Untungnya ada gerak cepat dari pemerintah untuk mengisi kekosongan ini. Gubernur Sulawesi Tenggara (Sultra), Mayjen TNI (Purn) Andi Sumangerukka, resmi menyerahkan Surat Keputusan (SK) Pelaksana Tugas (Plt) Bupati Koltim, kepada Wakil Bupati, H. Yosep Sahaka, S, Pd., M.Pd. Penyerahan dilakukan di Kantor Gubernur Sultra, Selasa (12/8/2025).
SK Nomor 800.1.1.3.3/7456 itu, ditetapkan di Kendari pada 11 Agustus 2025 lalu. Penunjukan ini menandai langkah baru bagi H. Yosep Sahaka dalam memimpin roda pemerintahan di Koltim.
Dasar hukum penunjukan Pelaksana Tugas (Plt) Bupati tercantum dalam beberapa peraturan perundang-undangan yakni Undang-Undang Nomor 23 Tahun 2014 tentang Pemerintahan Daerah beserta perubahannya, serta peraturan pelaksanaannya seperti Permendagri Nomor 74 Tahun 2016. Selain itu, Peraturan Pemerintah Nomor 49 Tahun 2008 tentang Perubahan Atas Peraturan Pemerintah Nomor 6 Tahun 2005 juga mengatur tentang hal ini.
Olehnya, dapat disimpulkan bahwa langkah ini juga sesuai dengan mekanisme dan peraturan perundang-undangan yang berlaku, serta dalam pandangan sosiologis, langkah penunjukkan Plt Bupati Koltim, tentu memenuhi kebutuhan daerah dalam hal memaksimalkan pelayanan kepada masyarakat.
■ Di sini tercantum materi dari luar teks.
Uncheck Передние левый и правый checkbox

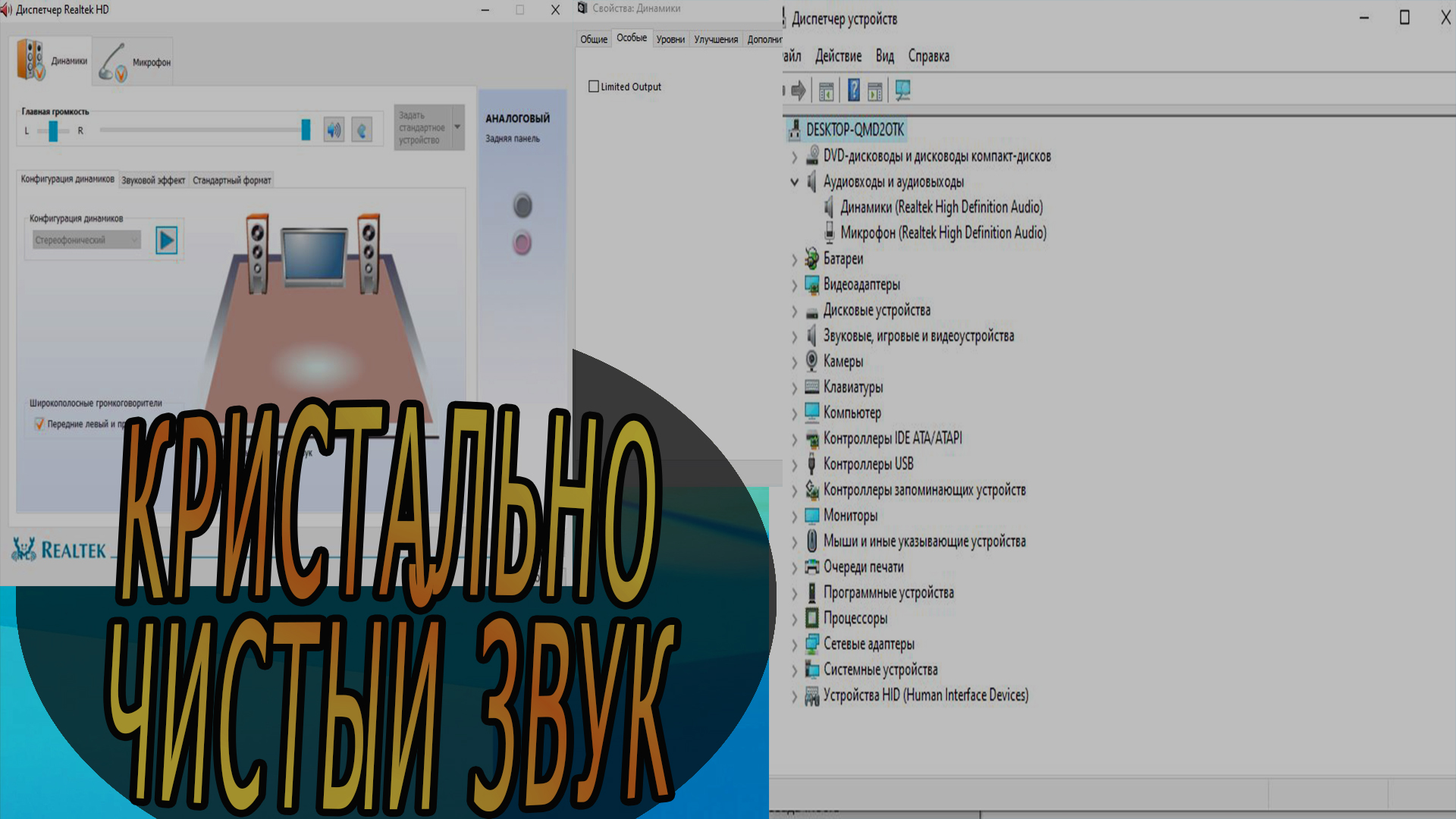coord(39,423)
Sejatinya kasus ini mengingatkan bahwa korupsi di level kepala daerah sering kali berakar dari lemahnya sistem pengawasan dan budaya politik yang mahal.
KPK, melalui penggeledahan dan penyidikan, hanya mengobati “gejala”, sementara akar masalah sesungguhnya terletak pada transparansi anggaran, integritas pejabat publik, dan partisipasi masyarakat dalam mengawasi jalannya pemerintahan.
Pada akhirnya, kasus di Koltim hendaknya kita maknai sebagai cermin, bukan sekadar tontonan. Cermin yang memperlihatkan bahwa sistem pemerintahan masih memiliki celah, namun sekaligus membuka kesempatan untuk memperbaikinya.
Dalam ilmu hukum dikenal istilah kesadaran hukum masyarakat (legal awareness), yaitu tingkat kepatuhan warga terhadap aturan tanpa harus dipaksa. Pemerintahan yang bersih tidak hanya lahir dari hukum yang tegas (rule of law), tetapi juga dari kesadaran kolektif seluruh rakyatnya untuk menolak praktek korupsi sekecil apa pun. Hanya dengan kombinasi antara penegakan hukum yang kuat dan kesadaran hukum yang tumbuh di masyarakat, cita-cita good governance benar-benar bisa terwujud.
Masyarakat tidak boleh hanya menunggu hasil pengadilan, tetapi juga harus aktif mendorong budaya anti korupsi dari desa hingga ke tingkat yang lebih tinggi, karena pada dasarnya pemerintahan yang bersih adalah hasil dari kerja bersama, penegak hukum yang tegas, pejabat yang berintegritas, dan rakyat yang sadar hukum.